Items from a dataset:

*** Begin section ***

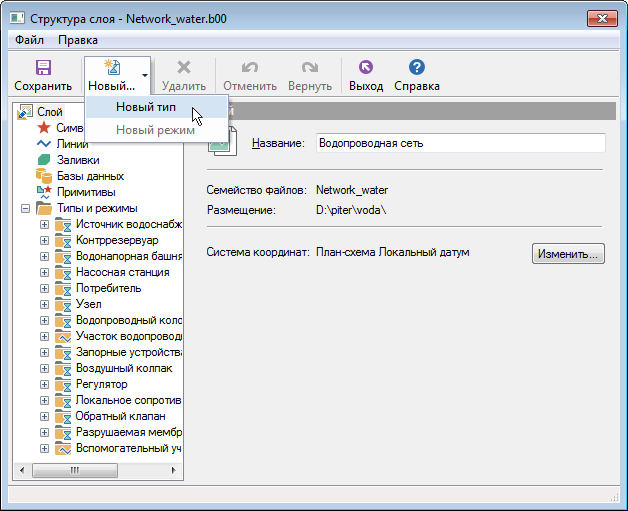Image resolution: width=628 pixels, height=511 pixels.
Task: Click the Выход exit icon
Action: click(365, 68)

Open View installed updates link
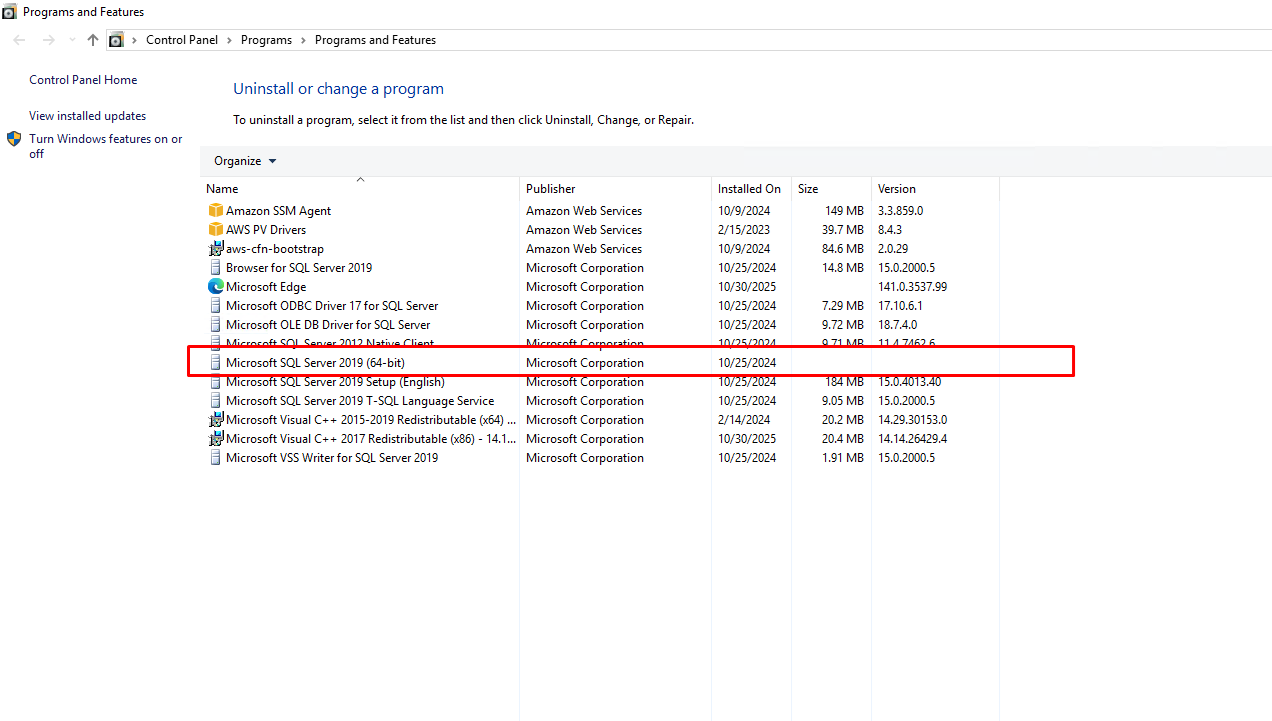point(87,116)
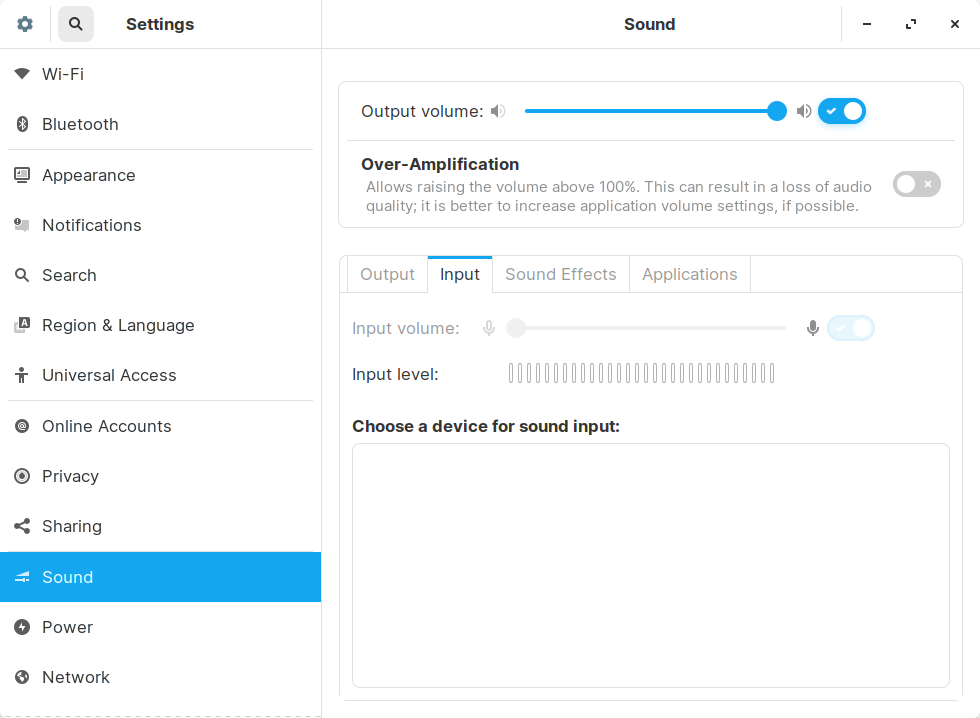980x718 pixels.
Task: Open the Privacy settings panel
Action: [x=70, y=476]
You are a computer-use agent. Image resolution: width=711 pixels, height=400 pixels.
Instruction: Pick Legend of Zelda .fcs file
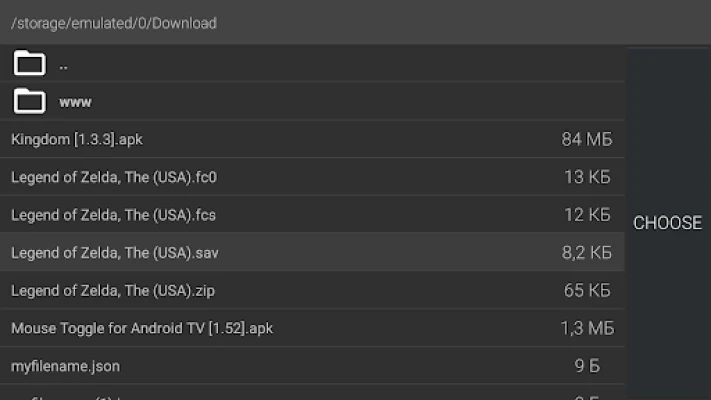click(x=113, y=215)
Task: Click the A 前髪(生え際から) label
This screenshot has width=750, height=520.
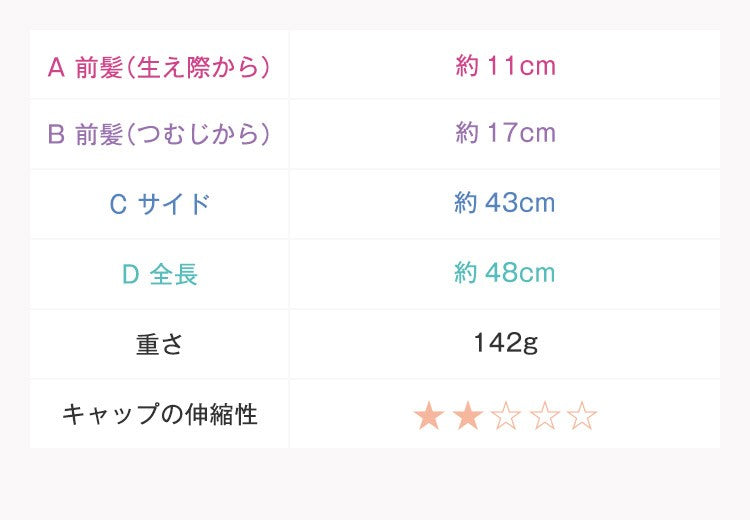Action: click(159, 68)
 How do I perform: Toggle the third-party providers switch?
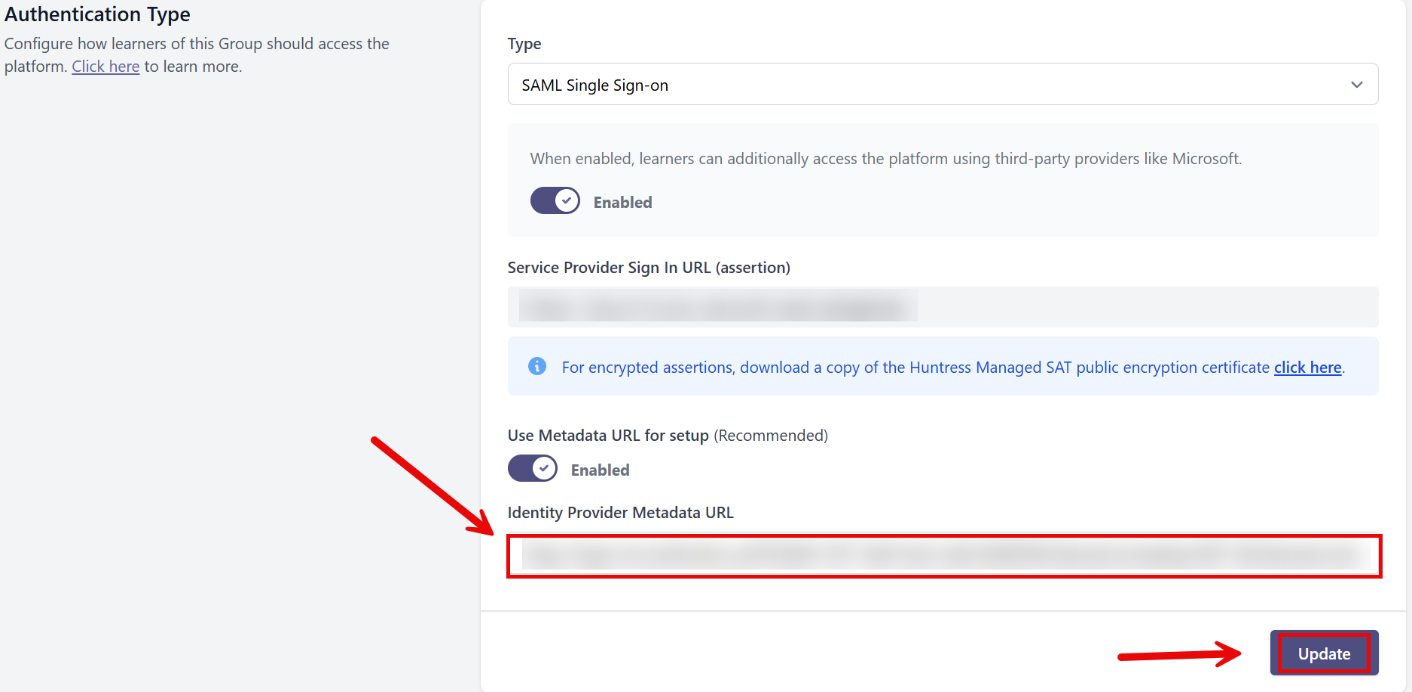pyautogui.click(x=555, y=201)
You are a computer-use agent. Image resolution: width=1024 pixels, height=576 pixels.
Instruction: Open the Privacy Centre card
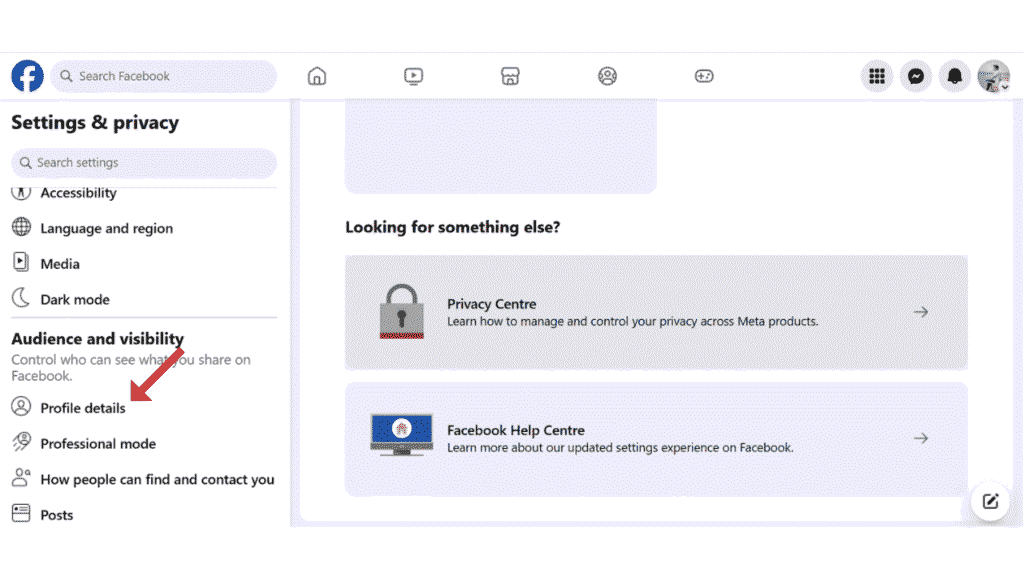pos(656,311)
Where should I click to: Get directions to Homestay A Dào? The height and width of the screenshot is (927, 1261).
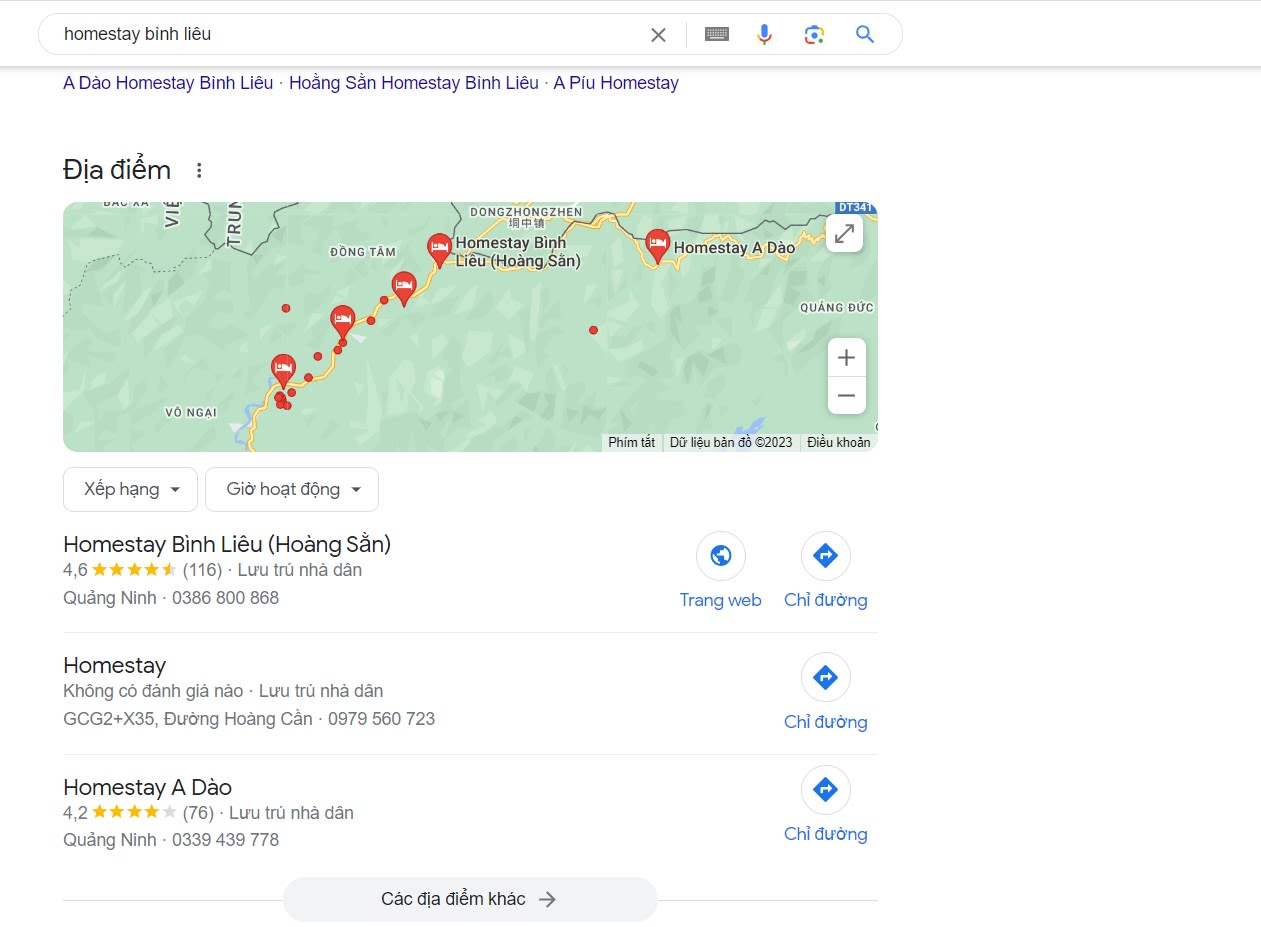(825, 804)
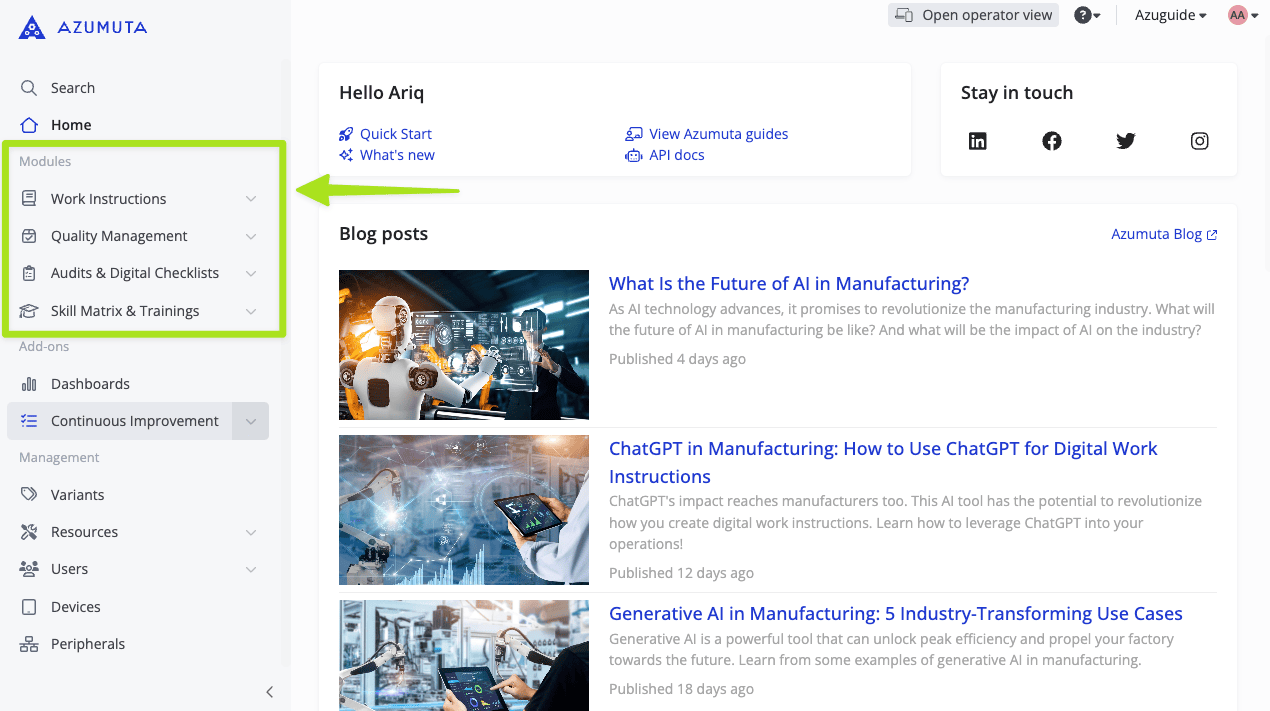Click the Azumuta logo
Viewport: 1270px width, 711px height.
(83, 28)
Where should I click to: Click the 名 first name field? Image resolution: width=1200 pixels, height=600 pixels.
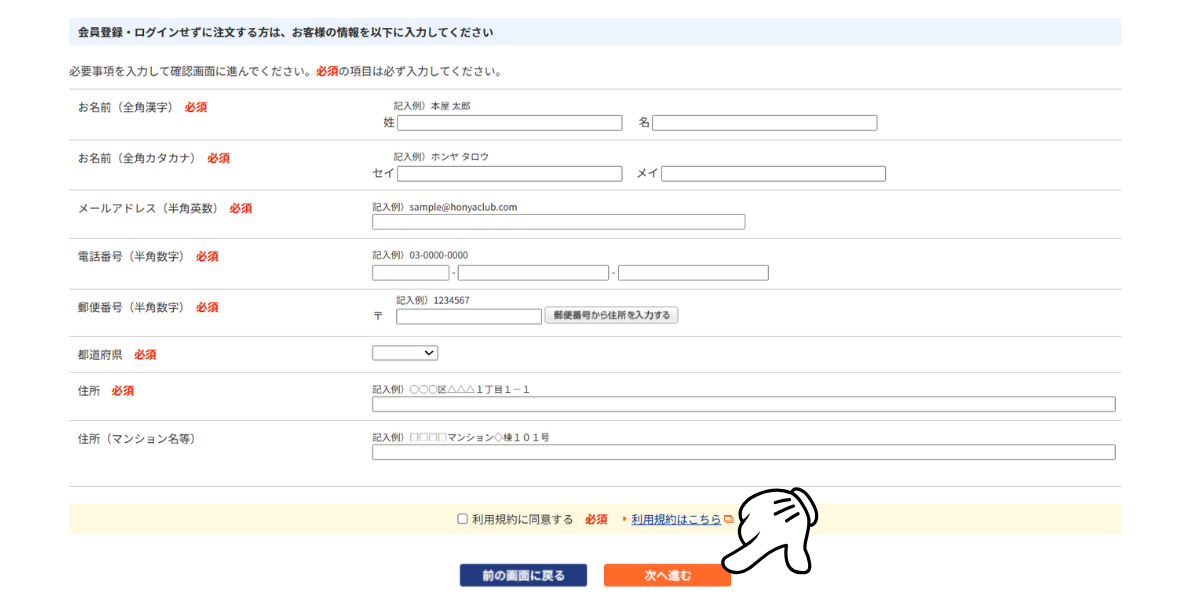tap(764, 122)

*** End section ***

# WHAT YOU SHOULD DO
Pictures excluded, print only the lines from the one with "Open View installed updates link" through the end of the entries above, exactly as written.

# RESPONSE
Open View installed updates link
point(87,116)
980x718 pixels.
Task: Open the Privacy settings panel
Action: [x=70, y=476]
You are a computer-use agent. Image resolution: width=711 pixels, height=400 pixels.
Instruction: Pick Legend of Zelda .fcs file
click(x=113, y=215)
Task: Click the A 前髪(生え際から) label
This screenshot has width=750, height=520.
Action: click(159, 68)
 How do I perform: Toggle the third-party providers switch?
pyautogui.click(x=555, y=201)
You are a computer-use agent. Image resolution: width=1024 pixels, height=576 pixels.
Instruction: Open the Privacy Centre card
pos(656,311)
Where should I click to: Get directions to Homestay A Dào? The height and width of the screenshot is (927, 1261).
(825, 804)
Click the Azumuta logo
Viewport: 1270px width, 711px height.
(83, 28)
Where should I click to: Click the 名 first name field? Image resolution: width=1200 pixels, height=600 pixels.
tap(764, 122)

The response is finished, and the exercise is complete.